OBJETIVO A:
Ordena como lista numerada, sin las líneas en blanco, el tramo de las filas del conjunto de datos que comienza en la línea que contiene "Click the OpenAI" y termina en la que contiene "Click the MACD_color(5,34,5)", ambas incluidas.

Por: Miguel Lapuente
Para: https://lacongeladora.com
A nuestros 15 años, con esa soberbia que nos encausaba a aventurarnos a retos futbolísticos muy complicados, nos inscribimos algunos amigos y yo a una liga de futbol categoría libre, es decir: no había un límite de edades, por lo que jugaríamos con personas considerablemente mayores a nosotros. Nos reforzamos con “El Chino”, el vendedor de frituras afuera de nuestra escuela, quien se jactaba de cualidades inexistentes o extintas con el balón, como muchos otros que llegan a su edad. También con mi hermano mayor, aunque éste sólo asistía cada 15 días.
No nos iba tan mal, éramos un equipo de “mediopelo”, ganábamos un partido y perdíamos dos. Nos pasaron cosas inauditas: nuestro portero metió gol desde un saque de meta, un árbitro voló con toda impunidad un balón que me había regalado mi madre, y también nos vimos envueltos en una riña en la que, por la diferencia de edades, nos superaron brutalmente y nos causaron moretones que no supimos cómo explicar a nuestras madres. En esa ocasión “El Chino” fue el único que salió bien parado y nos juró que buscaría posteriormente a cada uno de los rivales para “ponerles en su madre”. Según él lo hizo y como no teníamos pruebas pero sí una amistad que trascendía a sus cacahuates preparados con el chile que pica y que no pica, le creímos ciegamente.
Durante el transcurso de la liga salió un rumor en forma de amenaza: había un brasileño que derrotaba por goleada a todos los equipos sin la necesidad de que su equipo se esforzara. El brasileño parecía no tener nombre, sólo su reputación de crack, por lo que nuestra imaginación se echaba a andar cada vez que oíamos su nombre, y cuando salimos rotados contra su equipo, en la escuela y fuera de ella – con “El chino” – no pudimos hablar de otra cosa que no fuera él y el partido. ¿Qué estrategia utilizaríamos? ¿Podríamos buscar refuerzos?
Después de una semana de angustiante expectación nos presentamos al partido con una buena actitud, aunque todos sabíamos que estaba perdido. Llegamos con 40 minutos de anticipación, cosa inusual en el futbol de llano, donde la puntualidad es considerada llegar tarde por 15 minutos y con el equipo incompleto. Nos vestimos pero no atacamos los nervios con movimientos de calentamiento por vergüenza a que el otro equipo nos viera preparándonos para enfrentarlos. Nuestra dignidad nos decía que no teníamos que darle tanta importancia a ese equipo invicto, al brasileño.
Llegó el otro equipo y llegó el brasileño. Lo vi de lejos y vi en él a un viejo conocido, vi también en él una vieja historia.

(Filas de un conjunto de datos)

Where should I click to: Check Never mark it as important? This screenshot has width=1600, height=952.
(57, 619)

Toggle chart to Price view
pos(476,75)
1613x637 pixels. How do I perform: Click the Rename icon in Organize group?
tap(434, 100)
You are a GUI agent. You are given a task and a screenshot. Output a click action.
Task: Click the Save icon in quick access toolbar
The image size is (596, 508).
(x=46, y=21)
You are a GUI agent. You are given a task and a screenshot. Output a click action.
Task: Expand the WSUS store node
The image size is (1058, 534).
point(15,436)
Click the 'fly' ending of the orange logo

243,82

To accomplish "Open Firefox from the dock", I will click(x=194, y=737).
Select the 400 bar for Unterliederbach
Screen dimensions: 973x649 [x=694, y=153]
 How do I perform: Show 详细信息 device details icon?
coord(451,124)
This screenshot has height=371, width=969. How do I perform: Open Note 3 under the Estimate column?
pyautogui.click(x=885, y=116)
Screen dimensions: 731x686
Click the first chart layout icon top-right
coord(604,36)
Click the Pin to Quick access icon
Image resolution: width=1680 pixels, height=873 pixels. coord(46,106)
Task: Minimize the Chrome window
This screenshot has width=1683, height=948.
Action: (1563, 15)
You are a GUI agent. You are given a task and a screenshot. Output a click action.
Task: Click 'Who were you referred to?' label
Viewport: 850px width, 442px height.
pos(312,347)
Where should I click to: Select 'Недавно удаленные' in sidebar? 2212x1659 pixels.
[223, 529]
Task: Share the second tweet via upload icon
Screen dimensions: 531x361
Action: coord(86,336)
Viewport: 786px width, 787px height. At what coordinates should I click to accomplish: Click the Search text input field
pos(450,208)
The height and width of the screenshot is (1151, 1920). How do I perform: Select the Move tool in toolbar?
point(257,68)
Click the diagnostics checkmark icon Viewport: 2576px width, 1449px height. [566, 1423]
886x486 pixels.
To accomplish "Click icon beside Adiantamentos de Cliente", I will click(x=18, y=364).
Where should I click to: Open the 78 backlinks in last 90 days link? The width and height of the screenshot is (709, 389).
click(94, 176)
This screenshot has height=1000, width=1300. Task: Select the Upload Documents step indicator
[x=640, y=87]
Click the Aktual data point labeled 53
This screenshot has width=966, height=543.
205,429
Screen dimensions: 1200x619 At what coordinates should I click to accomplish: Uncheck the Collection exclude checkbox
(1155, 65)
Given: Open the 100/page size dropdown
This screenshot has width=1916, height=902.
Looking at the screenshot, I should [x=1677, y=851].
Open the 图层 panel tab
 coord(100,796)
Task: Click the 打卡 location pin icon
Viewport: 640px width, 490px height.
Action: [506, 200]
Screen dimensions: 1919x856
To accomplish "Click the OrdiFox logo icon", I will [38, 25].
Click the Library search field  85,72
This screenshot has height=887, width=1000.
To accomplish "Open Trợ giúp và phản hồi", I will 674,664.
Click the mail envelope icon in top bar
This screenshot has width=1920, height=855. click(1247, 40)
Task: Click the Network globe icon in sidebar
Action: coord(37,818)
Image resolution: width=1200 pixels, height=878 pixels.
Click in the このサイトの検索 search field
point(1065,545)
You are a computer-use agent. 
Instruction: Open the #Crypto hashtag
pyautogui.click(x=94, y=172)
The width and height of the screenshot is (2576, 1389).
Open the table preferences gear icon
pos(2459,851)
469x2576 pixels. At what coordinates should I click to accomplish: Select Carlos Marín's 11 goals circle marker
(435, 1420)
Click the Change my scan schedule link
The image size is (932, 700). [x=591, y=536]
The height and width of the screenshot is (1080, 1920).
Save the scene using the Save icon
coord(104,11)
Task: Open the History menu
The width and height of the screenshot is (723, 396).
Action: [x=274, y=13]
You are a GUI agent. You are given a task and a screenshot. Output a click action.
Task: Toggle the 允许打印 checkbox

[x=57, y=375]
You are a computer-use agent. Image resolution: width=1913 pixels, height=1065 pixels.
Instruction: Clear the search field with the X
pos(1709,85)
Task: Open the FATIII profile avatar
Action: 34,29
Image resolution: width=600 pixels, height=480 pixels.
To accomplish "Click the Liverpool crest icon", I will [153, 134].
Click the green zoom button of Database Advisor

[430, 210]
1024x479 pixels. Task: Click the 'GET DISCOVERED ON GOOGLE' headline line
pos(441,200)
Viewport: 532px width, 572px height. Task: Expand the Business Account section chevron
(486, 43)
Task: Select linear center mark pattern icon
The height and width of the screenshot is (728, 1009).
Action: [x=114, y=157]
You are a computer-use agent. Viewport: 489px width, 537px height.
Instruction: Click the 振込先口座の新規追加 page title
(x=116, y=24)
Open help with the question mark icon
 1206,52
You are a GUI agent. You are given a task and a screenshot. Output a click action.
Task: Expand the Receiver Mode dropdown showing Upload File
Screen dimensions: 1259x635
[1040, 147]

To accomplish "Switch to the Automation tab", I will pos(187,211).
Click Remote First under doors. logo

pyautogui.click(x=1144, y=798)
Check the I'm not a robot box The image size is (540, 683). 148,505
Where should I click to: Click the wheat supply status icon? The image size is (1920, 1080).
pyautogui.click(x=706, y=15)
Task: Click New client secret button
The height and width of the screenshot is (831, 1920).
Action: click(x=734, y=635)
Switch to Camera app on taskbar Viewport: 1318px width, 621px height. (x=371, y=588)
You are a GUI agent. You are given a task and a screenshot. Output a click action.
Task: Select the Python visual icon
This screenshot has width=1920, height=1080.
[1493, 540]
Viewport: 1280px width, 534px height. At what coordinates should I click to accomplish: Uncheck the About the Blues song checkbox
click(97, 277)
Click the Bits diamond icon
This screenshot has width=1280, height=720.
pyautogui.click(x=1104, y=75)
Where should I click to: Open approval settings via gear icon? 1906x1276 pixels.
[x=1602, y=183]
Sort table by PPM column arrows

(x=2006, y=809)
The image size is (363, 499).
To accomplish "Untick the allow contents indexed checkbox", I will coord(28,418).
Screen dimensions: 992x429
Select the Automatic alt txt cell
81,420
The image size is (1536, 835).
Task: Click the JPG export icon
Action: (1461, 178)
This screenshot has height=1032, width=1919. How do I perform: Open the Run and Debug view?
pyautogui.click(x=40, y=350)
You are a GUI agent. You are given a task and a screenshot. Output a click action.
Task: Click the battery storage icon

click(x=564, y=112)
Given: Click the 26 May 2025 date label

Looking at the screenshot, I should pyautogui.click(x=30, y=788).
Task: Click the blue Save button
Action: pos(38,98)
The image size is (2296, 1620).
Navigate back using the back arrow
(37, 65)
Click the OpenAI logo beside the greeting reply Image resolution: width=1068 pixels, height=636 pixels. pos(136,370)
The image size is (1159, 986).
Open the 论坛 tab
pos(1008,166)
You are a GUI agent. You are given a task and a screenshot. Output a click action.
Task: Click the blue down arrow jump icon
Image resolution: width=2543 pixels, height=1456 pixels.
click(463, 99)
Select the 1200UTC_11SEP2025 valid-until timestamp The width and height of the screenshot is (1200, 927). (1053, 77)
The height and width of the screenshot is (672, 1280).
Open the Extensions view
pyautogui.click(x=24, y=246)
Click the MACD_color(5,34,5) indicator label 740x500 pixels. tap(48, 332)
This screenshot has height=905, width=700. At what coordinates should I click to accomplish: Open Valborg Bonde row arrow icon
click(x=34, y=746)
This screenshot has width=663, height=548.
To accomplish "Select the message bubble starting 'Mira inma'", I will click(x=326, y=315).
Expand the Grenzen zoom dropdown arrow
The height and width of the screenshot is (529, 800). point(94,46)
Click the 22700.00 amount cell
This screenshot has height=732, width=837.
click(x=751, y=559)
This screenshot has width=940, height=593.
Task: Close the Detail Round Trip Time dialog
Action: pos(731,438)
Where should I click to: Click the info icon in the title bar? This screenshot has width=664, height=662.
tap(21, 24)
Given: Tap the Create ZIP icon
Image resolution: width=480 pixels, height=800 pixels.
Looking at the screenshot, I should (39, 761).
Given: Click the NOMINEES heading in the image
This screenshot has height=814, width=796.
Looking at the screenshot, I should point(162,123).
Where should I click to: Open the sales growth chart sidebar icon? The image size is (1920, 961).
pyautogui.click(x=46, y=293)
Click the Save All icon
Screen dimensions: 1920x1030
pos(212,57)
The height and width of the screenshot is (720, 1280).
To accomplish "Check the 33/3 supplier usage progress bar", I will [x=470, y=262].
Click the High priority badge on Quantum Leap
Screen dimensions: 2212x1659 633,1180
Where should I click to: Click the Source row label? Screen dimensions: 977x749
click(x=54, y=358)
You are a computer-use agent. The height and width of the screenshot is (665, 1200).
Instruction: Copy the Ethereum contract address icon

OBJETIVO B:
En el pasaje citado, ¿con cuánta anticipación llegó el equipo al partido contra el brasileño?

RESPUESTA DESARROLLADA A:
1. Click the OpenAI logo beside the greeting reply Image resolution: width=1068 pixels, height=636 pixels. pos(136,370)
2. The image size is (1159, 986).
3. Open the 论坛 tab
4. pos(1008,166)
5. You are a GUI agent. You are given a task and a screenshot. Output a click action.
6. Task: Click the blue down arrow jump icon
7. Image resolution: width=2543 pixels, height=1456 pixels.
8. click(463, 99)
9. Select the 1200UTC_11SEP2025 valid-until timestamp The width and height of the screenshot is (1200, 927). (1053, 77)
10. The height and width of the screenshot is (672, 1280).
11. Open the Extensions view
12. pyautogui.click(x=24, y=246)
13. Click the MACD_color(5,34,5) indicator label 740x500 pixels. tap(48, 332)

RESPUESTA DESARROLLADA B:
Con 40 minutos de anticipación.